Even small quantities of ferritin in the normal lens may, through its ability to sequester free iron, limit oxidative damage to lens proteins from the iron catalysed generation of free radicals. It has been proposed that excessive production of L-ferrtin in the HHCS lens may disrupt this mechanism and that cataracts are the result of subsequent oxidative damage.11 The histological findings presented here indicate that oxidative damage is unlikely to be the explanation in this case. The lens opacities appear to result directly from aggregates of L-ferritin rich material with crystalline structure. Our findings do not completely disprove the oxidative hypothesis as the excess of a pure L-ferritin aggregate might bind iron inefficiently. However, even if this were so the lens fibre cells have a very low oxygen tension, so that if defective iron binding occurred in these patients the problem would be much more likely to manifest itself in oxygen rich tissues and certainly not in the lens. The observation is that cataract is the only clinical feature of HHCS.

Although the lens is not the only tissue in patients with HHCS to synthesise increased quantities of L-ferritin, it is uncertain whether the lens is alone in its ability to acquire aggregates of L-ferritin. Detailed ultrastructural analysis of other tissues in HHCS has not been performed although in peripheral blood, marrow, and liver biopsy material, there is no light microscopic evidence of intracellular inclusions.5 The presence of such unusual deposits appears unique to the lens and is likely to be a manifestation of the unique anatomical and biochemical properties of this tissue.

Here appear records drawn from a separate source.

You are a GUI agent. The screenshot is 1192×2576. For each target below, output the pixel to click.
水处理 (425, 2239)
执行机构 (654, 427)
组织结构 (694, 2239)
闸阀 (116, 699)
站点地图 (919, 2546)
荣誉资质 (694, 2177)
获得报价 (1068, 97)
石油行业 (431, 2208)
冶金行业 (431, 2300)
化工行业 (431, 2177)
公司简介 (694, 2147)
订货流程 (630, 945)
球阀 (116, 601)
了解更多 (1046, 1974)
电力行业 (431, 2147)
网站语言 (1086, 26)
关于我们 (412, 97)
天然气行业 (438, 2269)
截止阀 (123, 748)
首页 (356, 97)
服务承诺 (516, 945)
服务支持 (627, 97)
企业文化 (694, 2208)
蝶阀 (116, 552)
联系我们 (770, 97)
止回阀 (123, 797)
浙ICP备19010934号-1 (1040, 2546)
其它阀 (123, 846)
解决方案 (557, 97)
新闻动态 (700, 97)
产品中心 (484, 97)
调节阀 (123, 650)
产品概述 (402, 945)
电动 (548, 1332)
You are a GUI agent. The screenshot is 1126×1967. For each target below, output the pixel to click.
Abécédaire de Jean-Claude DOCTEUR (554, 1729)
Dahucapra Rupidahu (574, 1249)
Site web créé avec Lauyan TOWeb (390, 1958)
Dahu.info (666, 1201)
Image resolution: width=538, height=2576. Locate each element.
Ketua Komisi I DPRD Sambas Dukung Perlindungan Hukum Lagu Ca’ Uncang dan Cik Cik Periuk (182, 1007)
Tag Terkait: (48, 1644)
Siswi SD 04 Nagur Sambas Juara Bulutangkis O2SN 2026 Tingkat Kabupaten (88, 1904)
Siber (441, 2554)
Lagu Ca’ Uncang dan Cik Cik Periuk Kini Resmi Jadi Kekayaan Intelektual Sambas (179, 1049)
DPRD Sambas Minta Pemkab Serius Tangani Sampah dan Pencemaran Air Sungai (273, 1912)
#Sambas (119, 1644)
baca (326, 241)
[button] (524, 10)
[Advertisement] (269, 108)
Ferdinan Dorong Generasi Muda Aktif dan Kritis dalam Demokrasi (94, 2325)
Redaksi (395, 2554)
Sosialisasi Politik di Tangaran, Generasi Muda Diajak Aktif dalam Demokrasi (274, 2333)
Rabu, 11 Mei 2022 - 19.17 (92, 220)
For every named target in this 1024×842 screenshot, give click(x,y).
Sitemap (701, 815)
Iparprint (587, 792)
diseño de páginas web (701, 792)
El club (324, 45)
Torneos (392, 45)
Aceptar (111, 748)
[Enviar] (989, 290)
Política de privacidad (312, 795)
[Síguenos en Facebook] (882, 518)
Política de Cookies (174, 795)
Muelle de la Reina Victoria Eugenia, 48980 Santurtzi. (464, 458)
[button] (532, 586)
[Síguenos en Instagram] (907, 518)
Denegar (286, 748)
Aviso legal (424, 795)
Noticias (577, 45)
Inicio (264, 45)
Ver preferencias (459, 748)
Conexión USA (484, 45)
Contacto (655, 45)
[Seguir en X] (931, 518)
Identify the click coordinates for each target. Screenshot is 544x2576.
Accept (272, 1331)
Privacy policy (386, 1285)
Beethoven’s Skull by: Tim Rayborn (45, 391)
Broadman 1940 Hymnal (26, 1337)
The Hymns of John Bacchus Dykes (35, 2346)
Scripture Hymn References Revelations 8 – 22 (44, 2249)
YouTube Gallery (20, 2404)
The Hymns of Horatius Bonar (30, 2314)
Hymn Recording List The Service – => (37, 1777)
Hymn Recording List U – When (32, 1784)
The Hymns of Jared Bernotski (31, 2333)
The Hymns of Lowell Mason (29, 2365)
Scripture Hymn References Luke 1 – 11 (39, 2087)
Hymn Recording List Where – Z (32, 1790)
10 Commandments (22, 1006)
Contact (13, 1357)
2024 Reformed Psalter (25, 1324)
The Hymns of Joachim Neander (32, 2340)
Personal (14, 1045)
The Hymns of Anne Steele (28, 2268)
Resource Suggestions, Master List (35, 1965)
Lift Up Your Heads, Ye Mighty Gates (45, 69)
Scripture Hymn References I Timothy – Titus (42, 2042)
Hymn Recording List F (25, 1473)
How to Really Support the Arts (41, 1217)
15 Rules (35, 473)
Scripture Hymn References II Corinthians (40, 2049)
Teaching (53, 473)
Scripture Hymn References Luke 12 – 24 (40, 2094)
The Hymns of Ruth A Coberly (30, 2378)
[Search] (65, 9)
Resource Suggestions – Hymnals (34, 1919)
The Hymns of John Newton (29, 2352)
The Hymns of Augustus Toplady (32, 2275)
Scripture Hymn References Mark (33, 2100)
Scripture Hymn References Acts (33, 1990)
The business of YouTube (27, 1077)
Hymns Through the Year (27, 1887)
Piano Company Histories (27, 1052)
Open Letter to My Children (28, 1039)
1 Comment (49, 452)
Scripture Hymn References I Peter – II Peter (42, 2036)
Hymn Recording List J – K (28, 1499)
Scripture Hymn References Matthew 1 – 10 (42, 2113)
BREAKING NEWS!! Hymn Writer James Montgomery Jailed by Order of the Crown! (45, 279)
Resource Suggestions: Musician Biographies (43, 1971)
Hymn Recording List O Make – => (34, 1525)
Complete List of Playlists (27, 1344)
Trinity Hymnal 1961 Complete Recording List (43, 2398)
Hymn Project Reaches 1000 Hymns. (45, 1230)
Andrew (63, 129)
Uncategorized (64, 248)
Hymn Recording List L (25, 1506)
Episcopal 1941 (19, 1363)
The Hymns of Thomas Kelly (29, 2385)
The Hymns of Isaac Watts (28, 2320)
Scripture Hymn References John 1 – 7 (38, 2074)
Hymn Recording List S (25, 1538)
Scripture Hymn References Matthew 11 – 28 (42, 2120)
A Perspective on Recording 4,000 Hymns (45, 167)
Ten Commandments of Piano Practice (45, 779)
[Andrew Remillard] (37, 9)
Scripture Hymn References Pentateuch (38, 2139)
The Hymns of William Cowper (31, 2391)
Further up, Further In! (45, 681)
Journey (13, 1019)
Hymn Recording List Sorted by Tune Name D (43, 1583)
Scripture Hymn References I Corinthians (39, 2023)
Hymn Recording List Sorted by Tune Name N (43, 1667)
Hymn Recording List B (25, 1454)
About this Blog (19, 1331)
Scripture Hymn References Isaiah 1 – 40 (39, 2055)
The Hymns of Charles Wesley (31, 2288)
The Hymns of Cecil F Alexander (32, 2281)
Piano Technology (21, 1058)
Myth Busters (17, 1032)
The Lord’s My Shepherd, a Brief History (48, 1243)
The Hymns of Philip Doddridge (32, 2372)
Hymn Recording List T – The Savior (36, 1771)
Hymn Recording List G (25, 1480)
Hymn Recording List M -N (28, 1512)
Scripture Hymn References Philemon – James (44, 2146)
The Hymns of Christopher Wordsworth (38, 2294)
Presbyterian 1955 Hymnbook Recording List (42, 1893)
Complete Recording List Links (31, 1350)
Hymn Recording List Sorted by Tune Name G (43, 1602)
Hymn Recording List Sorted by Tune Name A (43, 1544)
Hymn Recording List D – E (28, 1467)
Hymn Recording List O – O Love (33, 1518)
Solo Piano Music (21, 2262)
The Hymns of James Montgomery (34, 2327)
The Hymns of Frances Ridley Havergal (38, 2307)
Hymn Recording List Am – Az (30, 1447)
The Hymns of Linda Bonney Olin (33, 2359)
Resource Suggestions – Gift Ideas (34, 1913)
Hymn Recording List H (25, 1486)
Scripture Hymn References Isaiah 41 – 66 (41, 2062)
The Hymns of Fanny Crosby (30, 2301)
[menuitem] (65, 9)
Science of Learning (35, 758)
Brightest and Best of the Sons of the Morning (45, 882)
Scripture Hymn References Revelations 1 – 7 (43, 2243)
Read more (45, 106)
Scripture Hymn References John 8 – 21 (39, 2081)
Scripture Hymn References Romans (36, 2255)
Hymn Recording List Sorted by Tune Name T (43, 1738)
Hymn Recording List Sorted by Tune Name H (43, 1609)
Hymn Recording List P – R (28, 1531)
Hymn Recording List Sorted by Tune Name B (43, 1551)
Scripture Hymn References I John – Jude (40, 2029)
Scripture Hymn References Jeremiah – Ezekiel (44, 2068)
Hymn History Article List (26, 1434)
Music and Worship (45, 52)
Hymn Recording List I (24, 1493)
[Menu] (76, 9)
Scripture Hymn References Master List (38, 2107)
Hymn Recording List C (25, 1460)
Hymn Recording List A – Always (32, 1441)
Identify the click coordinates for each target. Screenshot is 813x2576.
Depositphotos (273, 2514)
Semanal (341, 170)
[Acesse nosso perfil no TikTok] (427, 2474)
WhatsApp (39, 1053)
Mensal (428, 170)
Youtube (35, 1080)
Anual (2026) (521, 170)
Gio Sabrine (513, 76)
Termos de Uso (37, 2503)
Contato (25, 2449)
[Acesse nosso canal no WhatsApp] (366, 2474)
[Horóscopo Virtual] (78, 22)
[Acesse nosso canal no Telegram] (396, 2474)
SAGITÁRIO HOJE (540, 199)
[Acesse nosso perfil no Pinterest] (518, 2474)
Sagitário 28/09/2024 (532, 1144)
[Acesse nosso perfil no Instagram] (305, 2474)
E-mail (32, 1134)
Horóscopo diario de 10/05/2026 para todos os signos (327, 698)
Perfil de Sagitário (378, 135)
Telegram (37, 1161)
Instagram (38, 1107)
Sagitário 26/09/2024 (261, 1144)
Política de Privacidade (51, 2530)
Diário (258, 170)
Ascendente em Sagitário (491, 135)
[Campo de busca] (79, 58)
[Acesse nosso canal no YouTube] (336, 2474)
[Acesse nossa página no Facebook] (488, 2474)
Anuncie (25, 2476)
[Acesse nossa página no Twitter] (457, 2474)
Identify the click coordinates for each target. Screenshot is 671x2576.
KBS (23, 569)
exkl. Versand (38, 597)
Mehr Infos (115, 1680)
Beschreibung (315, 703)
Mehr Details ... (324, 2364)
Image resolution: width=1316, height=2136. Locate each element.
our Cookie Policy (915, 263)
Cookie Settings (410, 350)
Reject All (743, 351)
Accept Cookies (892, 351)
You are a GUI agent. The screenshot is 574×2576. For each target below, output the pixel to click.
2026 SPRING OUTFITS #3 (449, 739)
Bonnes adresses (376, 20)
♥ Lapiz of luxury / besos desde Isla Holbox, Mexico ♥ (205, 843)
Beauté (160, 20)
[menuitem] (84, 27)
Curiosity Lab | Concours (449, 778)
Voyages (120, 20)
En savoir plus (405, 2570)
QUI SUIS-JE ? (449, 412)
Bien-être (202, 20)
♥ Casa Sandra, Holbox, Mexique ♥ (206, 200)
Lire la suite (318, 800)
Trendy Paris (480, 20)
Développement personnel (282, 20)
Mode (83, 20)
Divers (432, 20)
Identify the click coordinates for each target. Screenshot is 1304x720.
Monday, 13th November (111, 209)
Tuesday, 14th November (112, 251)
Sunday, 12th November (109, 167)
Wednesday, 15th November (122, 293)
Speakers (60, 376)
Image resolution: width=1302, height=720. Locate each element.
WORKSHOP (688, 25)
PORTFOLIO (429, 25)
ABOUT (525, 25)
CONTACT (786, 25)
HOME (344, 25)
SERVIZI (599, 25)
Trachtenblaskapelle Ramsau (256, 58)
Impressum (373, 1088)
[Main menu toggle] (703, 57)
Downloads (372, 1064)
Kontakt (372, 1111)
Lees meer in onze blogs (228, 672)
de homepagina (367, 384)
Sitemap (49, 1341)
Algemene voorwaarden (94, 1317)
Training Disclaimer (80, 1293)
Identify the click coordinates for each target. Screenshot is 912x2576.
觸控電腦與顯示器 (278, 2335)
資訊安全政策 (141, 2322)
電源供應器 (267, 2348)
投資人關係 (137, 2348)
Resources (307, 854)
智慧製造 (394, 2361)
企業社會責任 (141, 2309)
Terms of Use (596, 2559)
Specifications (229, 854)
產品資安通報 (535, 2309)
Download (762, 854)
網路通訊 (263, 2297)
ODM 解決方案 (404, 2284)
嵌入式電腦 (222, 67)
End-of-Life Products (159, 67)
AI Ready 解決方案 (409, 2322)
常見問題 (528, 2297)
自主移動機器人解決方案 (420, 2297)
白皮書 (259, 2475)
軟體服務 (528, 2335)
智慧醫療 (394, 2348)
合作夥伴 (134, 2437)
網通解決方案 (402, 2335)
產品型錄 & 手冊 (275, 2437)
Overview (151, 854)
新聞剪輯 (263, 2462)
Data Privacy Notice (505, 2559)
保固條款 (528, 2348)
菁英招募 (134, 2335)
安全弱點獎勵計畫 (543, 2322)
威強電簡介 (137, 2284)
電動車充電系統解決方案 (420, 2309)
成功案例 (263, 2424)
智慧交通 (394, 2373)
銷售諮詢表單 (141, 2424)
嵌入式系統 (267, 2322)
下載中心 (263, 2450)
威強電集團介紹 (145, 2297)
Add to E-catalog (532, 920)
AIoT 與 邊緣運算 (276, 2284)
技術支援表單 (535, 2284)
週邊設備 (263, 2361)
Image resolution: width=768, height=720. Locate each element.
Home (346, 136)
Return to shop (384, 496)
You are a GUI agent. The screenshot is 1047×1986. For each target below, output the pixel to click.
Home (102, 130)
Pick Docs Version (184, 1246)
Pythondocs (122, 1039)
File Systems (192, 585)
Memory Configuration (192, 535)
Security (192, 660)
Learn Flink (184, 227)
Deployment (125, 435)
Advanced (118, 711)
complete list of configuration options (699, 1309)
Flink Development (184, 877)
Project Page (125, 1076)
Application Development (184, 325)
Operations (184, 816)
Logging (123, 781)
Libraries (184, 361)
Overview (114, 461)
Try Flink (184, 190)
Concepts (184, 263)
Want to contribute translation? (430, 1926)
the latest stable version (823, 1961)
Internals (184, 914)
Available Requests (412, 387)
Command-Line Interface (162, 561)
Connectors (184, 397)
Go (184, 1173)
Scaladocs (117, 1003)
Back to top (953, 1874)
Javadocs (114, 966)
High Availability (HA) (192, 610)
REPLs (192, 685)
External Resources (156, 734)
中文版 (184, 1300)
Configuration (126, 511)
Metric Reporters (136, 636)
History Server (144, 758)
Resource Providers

Ferritin polymers synthesised in vitro by HHCS lymphoblasts are a mixture of L-chain homopolymers or L-chain rich heteropolymers and are associated with only small quantities of iron.11 It is likely therefore that these abnormal polymers are cleared rapidly. The lens appears to be unusual in that the turnover of radiolabelled L-ferritin in cultured lens epithelium is very slow.9 It is possible that the lens acquires a higher load of L-ferritin in HHCS compared with other tissues simply because of its poor catabolic activity. Furthermore, L-ferritin deposits in the lens nucleus in HHCS, the only intact material available at cataract extraction, is likely to represent ferritin synthesised decades before the development of visual symptoms because proteins in this part of the lens are not renewed.12 When protein synthesis ceases in the maturing lens fibre an acquired ferritin load would be immortalised in the lens fibre.

Slow catabolic clearance of ferritin may not be the only explanation for cataract formation. One might speculate that the ferritin was soluble initially and did not scatter light unduly. With age the protein may have suffered post-translational modification, as happens to other proteins in the lens.13 Protein deposits are seen in a variety of diseases including amyloid diseases, prion diseases14 and in senile cataract.15 These are characterised by the presence of misfolded or unfolded protein. It is possible that slow post-translational modification of ferritin in the lens causes a conformational change to a form that aggregates. Alternatively the change in aggregation properties could be due to an alteration of the protein surface, analogous to the aggregation of haemoglobin S. The high molecular weight of L-ferritin aggregates may also be significant. Undesirable interactions between damaged or abnormal lens proteins are prevented by α crystallin acting as a molecular chaperone.16 17 α Crystallin is a large protein with a central cavity.18 If protection is normally within the cavity, then ferritin molecules would be too big to be protected from detrimental external interactions especially as ferritin has a cavity of its own.